Listing:
** start **
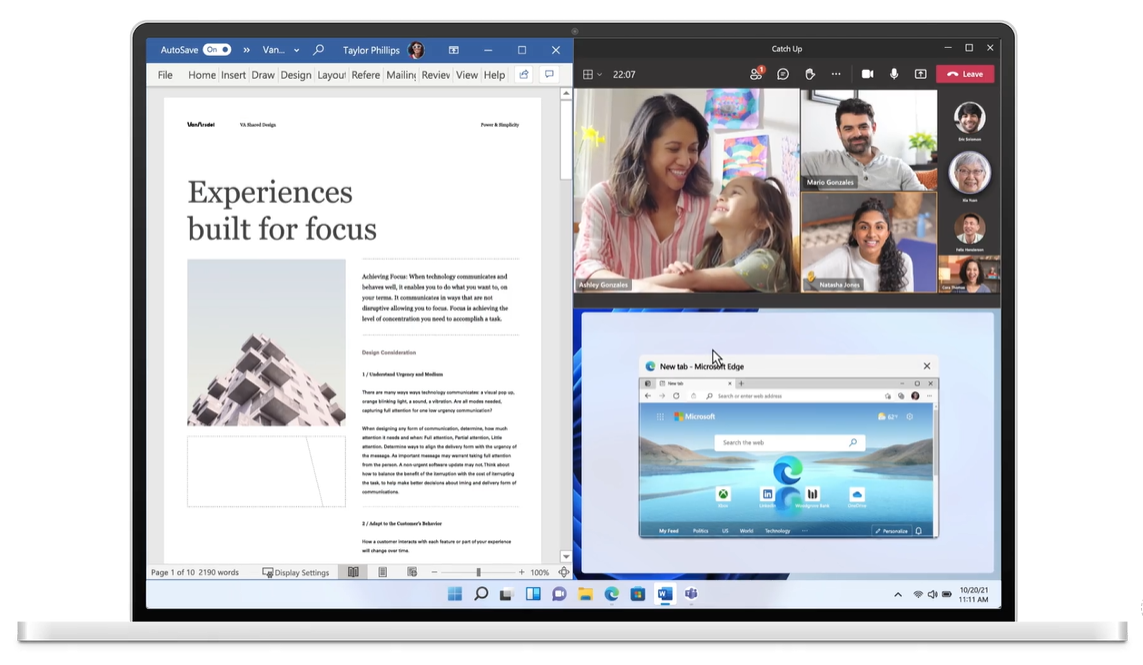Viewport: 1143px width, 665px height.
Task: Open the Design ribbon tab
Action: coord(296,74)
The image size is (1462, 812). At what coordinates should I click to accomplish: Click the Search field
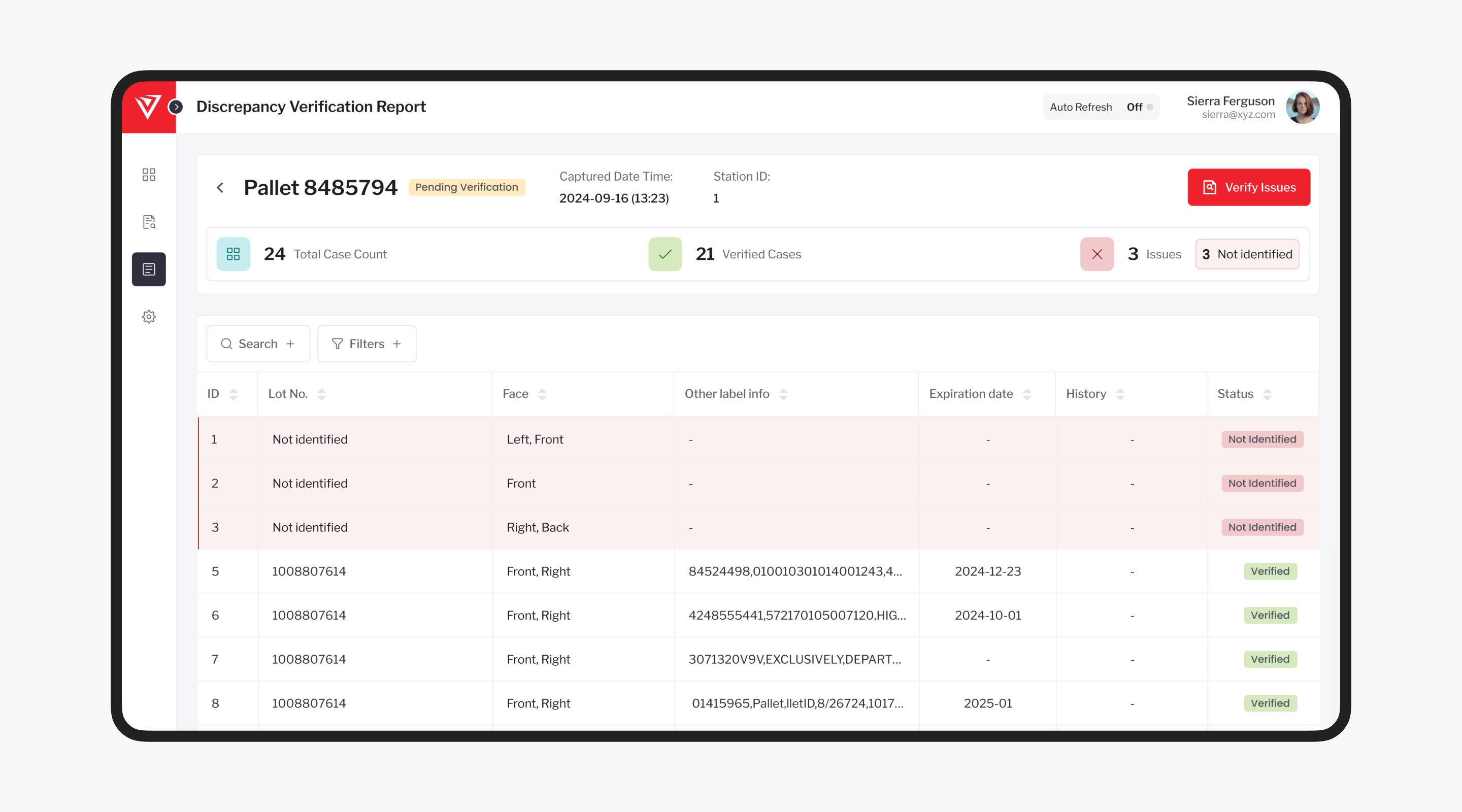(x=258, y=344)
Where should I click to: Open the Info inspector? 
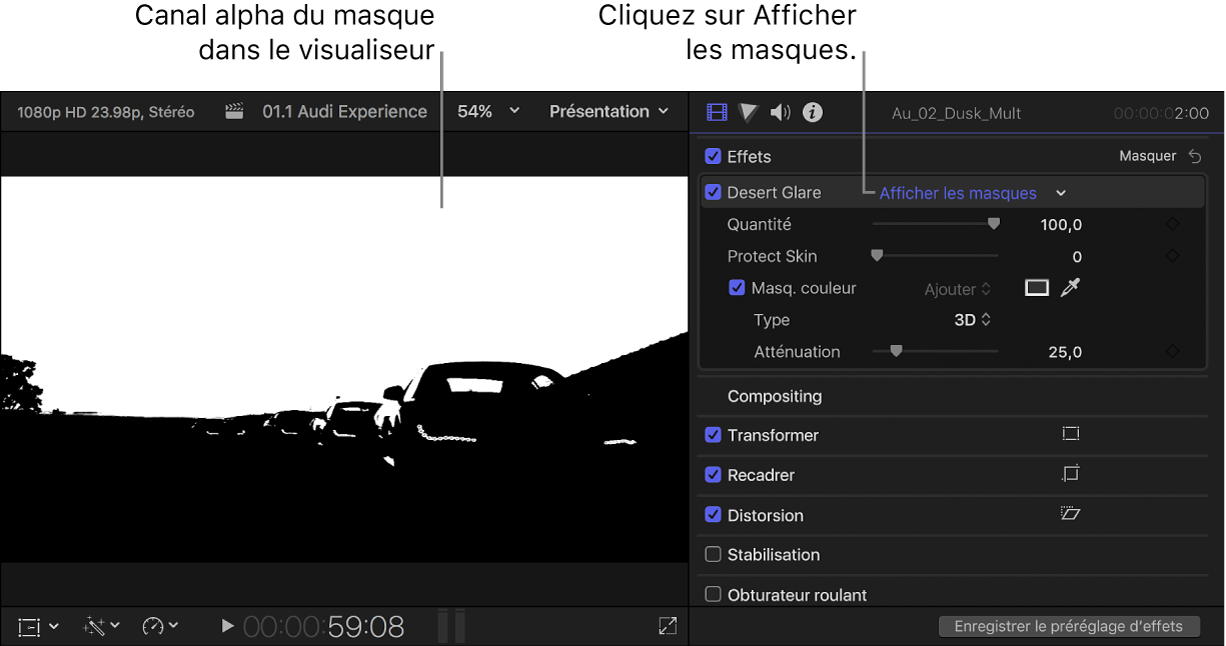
** end **
Your objective:
Recast every line of the listing above as a Markdown table with the columns Row and Entry, numbering the rows and skipping blank lines. Leave the pictures out.

Task answer:
| Row | Entry |
|---|---|
| 1 | Viewport: 1143px width, 665px height. |
| 2 | Task: Open the Design ribbon tab |
| 3 | Action: coord(296,74) |
| 4 | The image size is (1462, 812). At what coordinates should I click to accomplish: Click the Search field |
| 5 | (x=258, y=344) |
| 6 | Where should I click to: Open the Info inspector?  |